Opinion
September 24, 1992
Appeal from the Supreme Court, Chemung County (Swartwood, J.).
We reject petitioner's contention that he was improperly denied employee assistance. Even if we were to find that petitioner's destruction of the documents and paperwork presented to him by his employee assistant did not constitute a waiver of his right to assistance (see, Matter of Peart v Kelly, 134 A.D.2d 843, lv denied 71 N.Y.2d 801), it is clear from the record that all material witnesses requested by petitioner testified, and petitioner thus suffered no prejudice from any denial of employee assistance (see, Matter of Irby v Kelly, 161 A.D.2d 860; Matter of Serrano v Coughlin, 152 A.D.2d 790).
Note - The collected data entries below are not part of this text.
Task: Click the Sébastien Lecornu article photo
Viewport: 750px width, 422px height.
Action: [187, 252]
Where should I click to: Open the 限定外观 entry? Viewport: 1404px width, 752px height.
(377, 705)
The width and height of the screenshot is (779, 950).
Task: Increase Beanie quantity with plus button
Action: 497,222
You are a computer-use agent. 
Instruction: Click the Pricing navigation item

We also reject petitioner's argument that the hearings were untimely. Extensions were properly granted due to the unavailability of the employee assistant (see, Matter of Agosto v Coughlin, 153 A.D.2d 1008). In addition, the Hearing Officer properly adjourned the hearing to locate witnesses requested by petitioner ( 7 NYCRR 251-5.1; see, Matter of McCoy v Leonardo, 175 A.D.2d 358). In any event, the hearings were commenced and completed within the times required by the applicable regulation ( 7 NYCRR 251-5.1) . Finally, given that the separate misbehavior reports were based upon different observations of specific and distinct actions by petitioner, his double jeopardy claim also lacks merit (see, Matter of Fletcher v Coughlin, 161 A.D.2d 869).
Mikoll, J.P., Levine, Mahoney, Casey and Harvey, JJ., concur. Ordered that the judgment is affirmed, without costs.